=== TASK DESCRIPTION ===
Copy out every line of the material below word for word, leaving out the pictures.

=== RECORDS TO PROCESS ===

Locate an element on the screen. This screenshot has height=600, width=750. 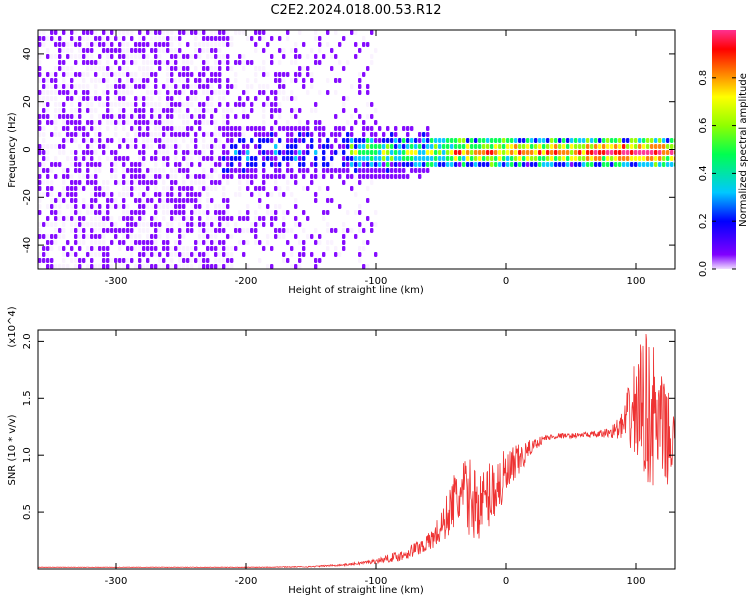
snr-x-tick-label: -300 is located at coordinates (116, 582).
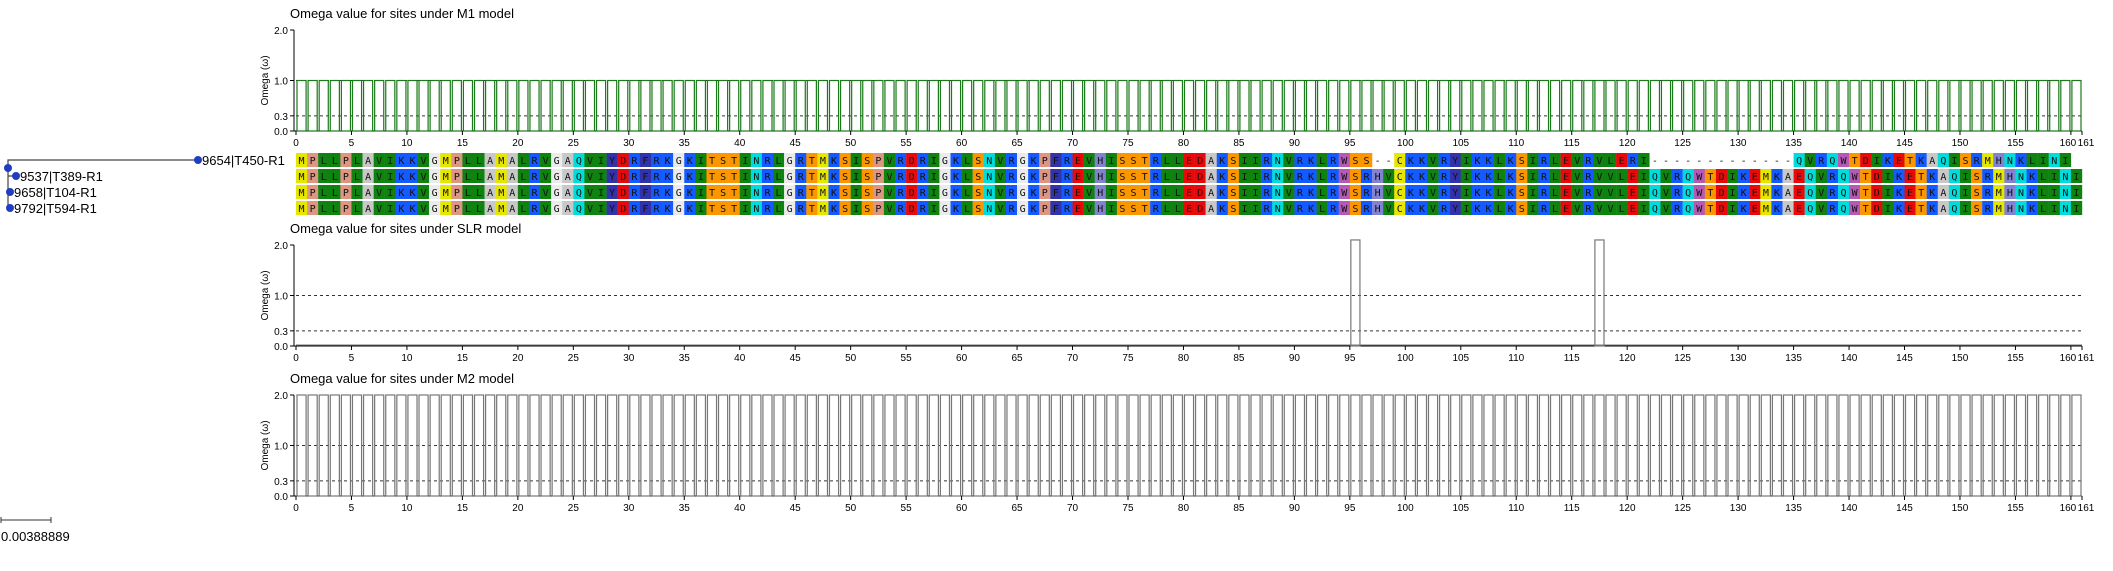 Image resolution: width=2113 pixels, height=571 pixels. Describe the element at coordinates (1688, 162) in the screenshot. I see `residue-letter: -` at that location.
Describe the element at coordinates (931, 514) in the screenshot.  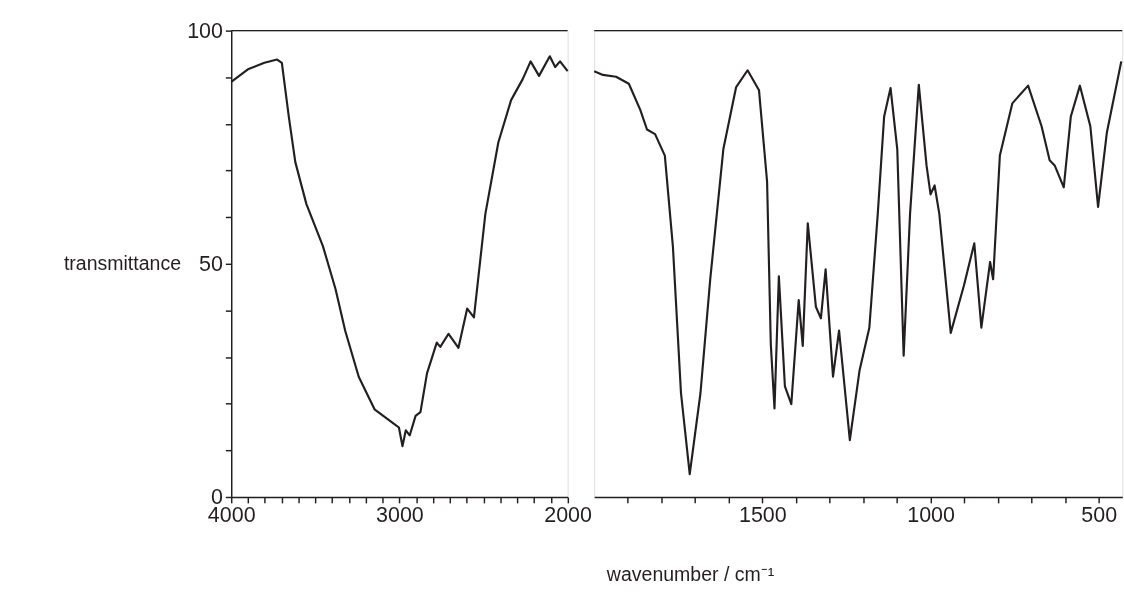
I see `x-tick-label: 1000` at that location.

=== OUTPUT OF THE TASK ===
Locate an element on the screen. This screenshot has height=600, width=750. 
snr-x-tick-label: -300 is located at coordinates (116, 582).
 Image resolution: width=2113 pixels, height=571 pixels. Describe the element at coordinates (1688, 162) in the screenshot. I see `residue-letter: -` at that location.
Describe the element at coordinates (931, 514) in the screenshot.  
I see `x-tick-label: 1000` at that location.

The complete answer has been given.